Clairemarie Osta (born 1970) is a French ballet dancer who performed with the Paris Opera Ballet as an étoile. In 2017, she became the head of the ballet department at the Royal Swedish Ballet School.

==Early life and training==
Osta was born in Nice, and started ballet at age 5. She trained at the Conservatoire de Nice, and then the Conservatoire de Paris. In 1987, she enrolled in Paris Opera Ballet School, at the encouragement of Roland Petit, and trained there for a year.

==Career==
Osta joined the Paris Opera Ballet in 1988. In 1994, she won third prize at the Varna International Ballet Competition. In 2002, at age 32, Osta was named étoile after a performance of Paquita. Choreographers she had worked with include Rudolf Nureyev, Carolyn Carlson, John Neumeier, Jiří Kylián, Jerome Robbins, Roland Petit, Mats Ek and William Forsythe. Osta retired from the Paris Opera Ballet in 2012, following a performance of Manon.

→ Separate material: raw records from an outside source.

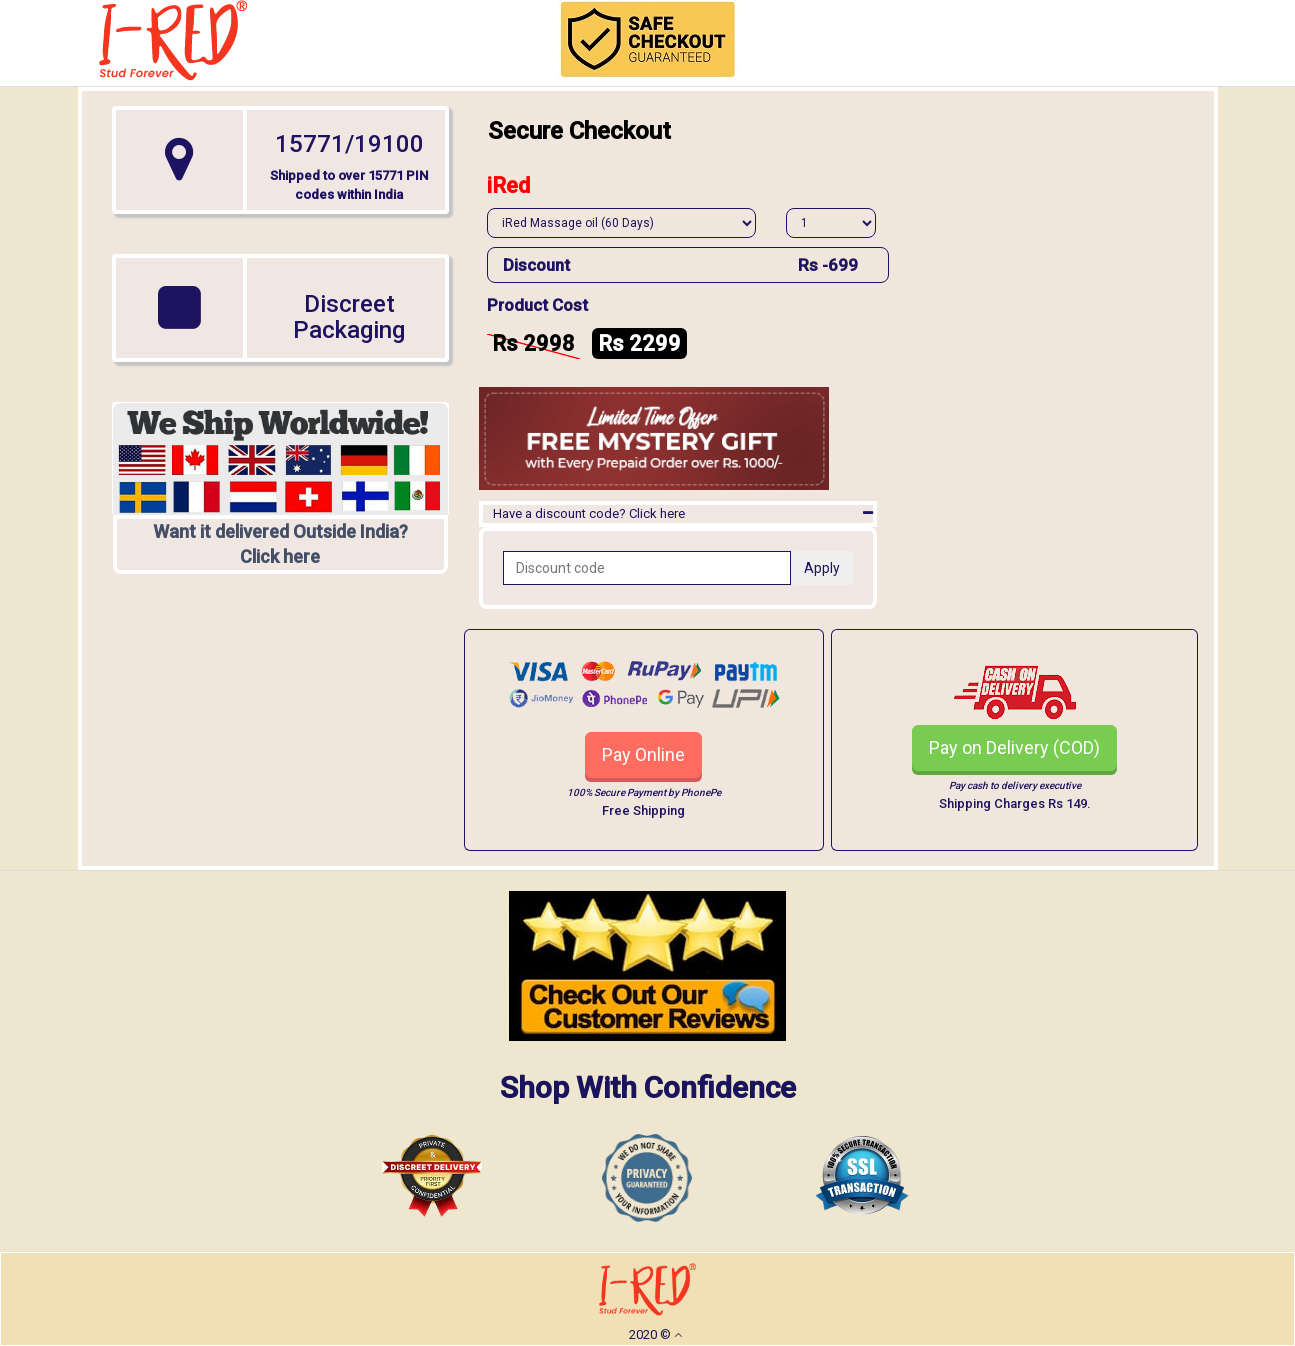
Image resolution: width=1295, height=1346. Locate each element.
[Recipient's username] (647, 568)
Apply (822, 568)
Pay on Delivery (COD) (1014, 747)
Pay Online (643, 754)
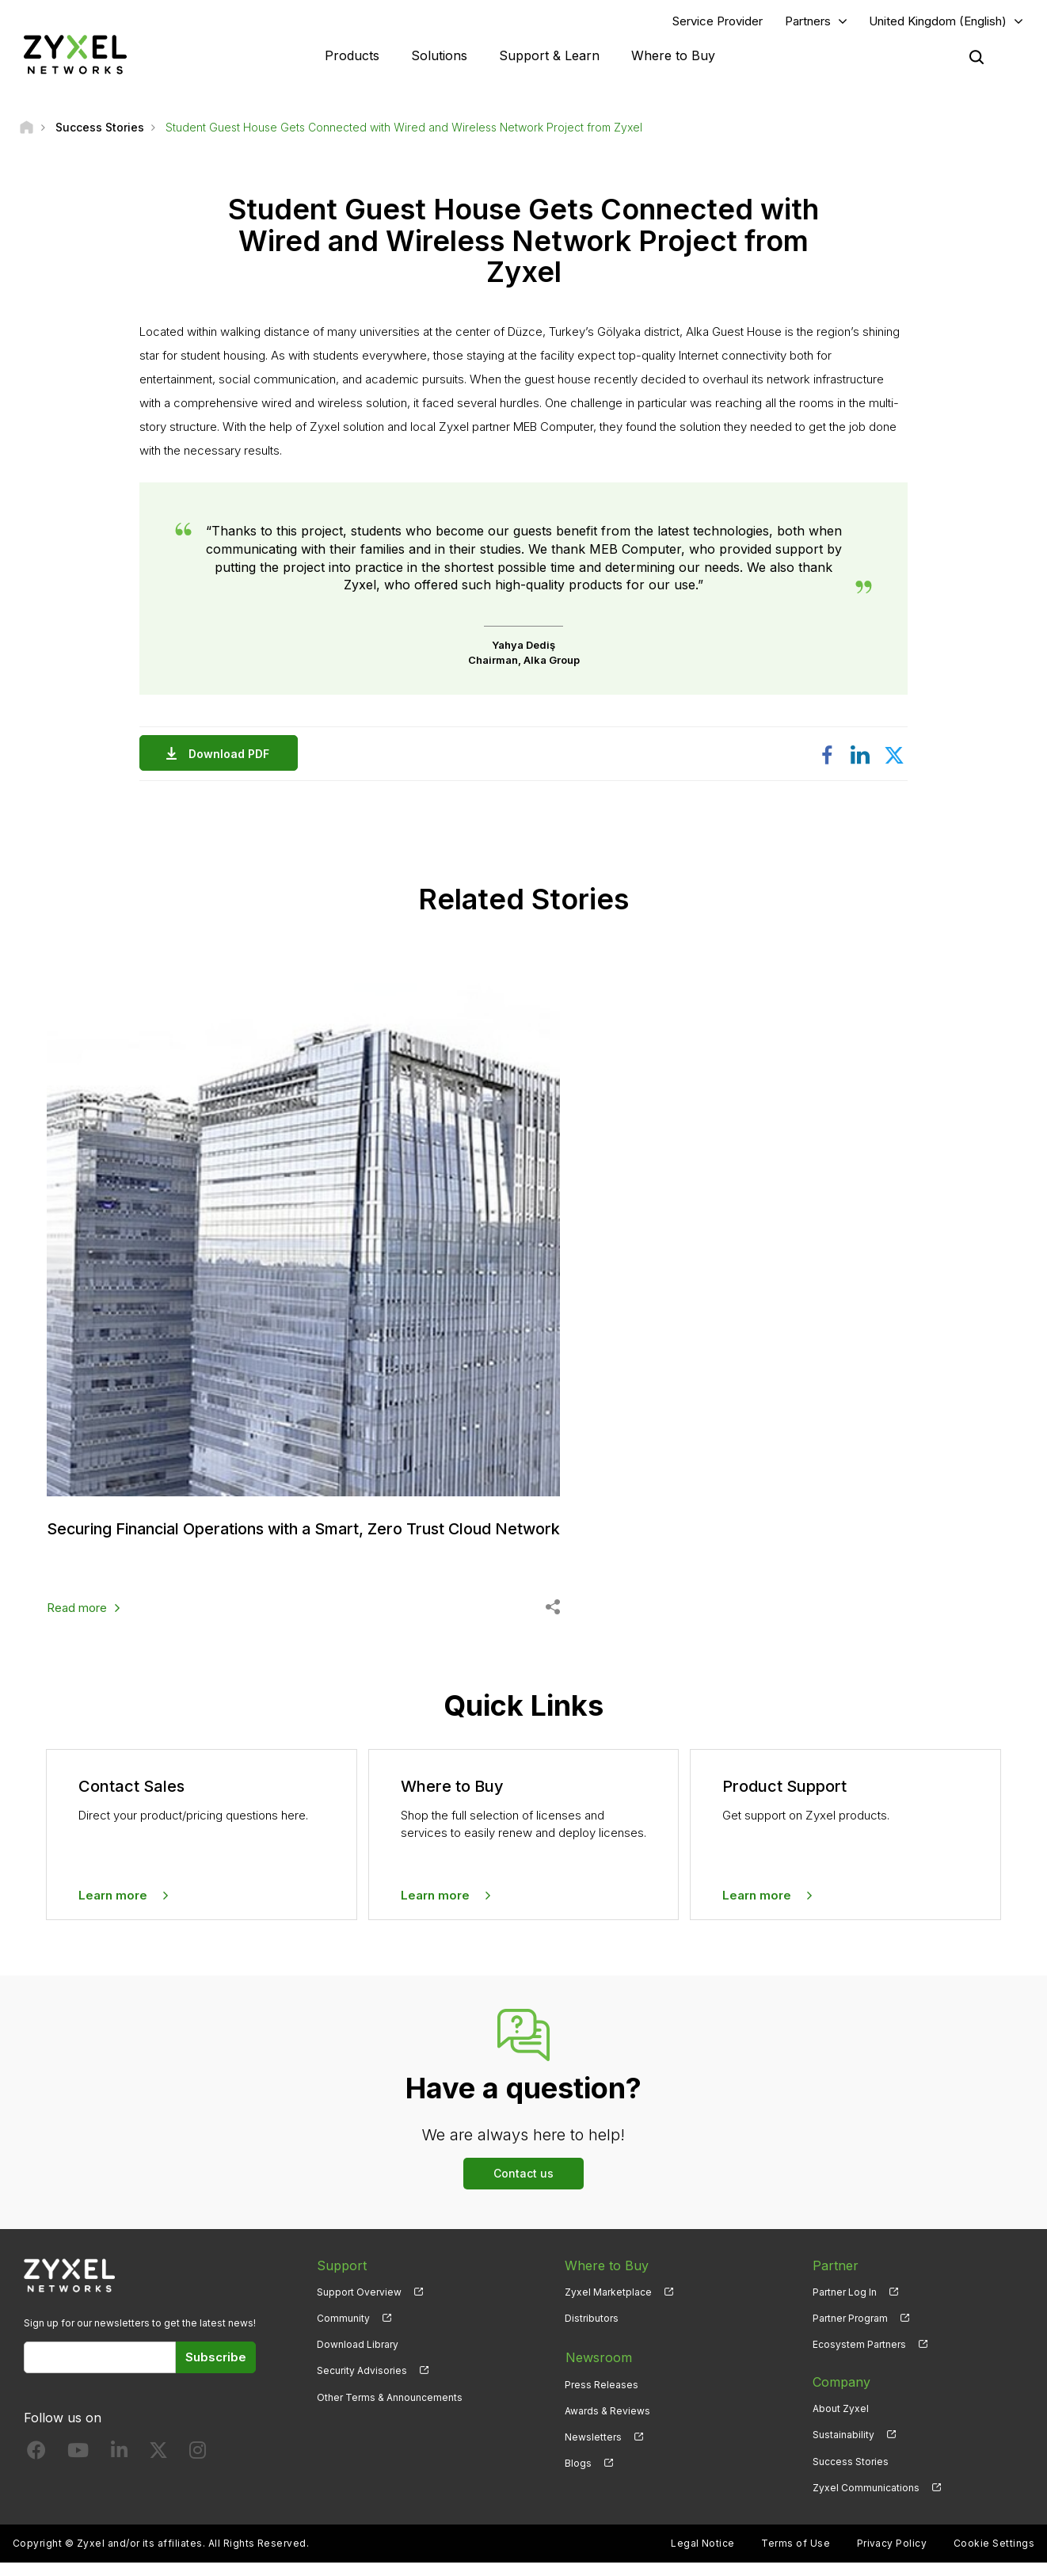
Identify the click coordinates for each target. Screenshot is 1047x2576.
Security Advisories (362, 2384)
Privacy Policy (892, 2557)
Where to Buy (673, 55)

Osta became the director of choreographic studies at Conservatoire de Paris in 2013, then ran the L’Atelier d’Art Chorégraphique between 2015 and 2017. In 2017, she became the head of ballet at Royal Swedish Ballet School in Stockholm. Osta is a recipient of the Chevalier des Arts et des Lettres and Chevalier de la Légion d'honneur.

==Personal life==
Osta is married to Nicolas Le Riche, previously an étoile at the Paris Opera Ballet and now head of the Royal Swedish Ballet. They have two daughters.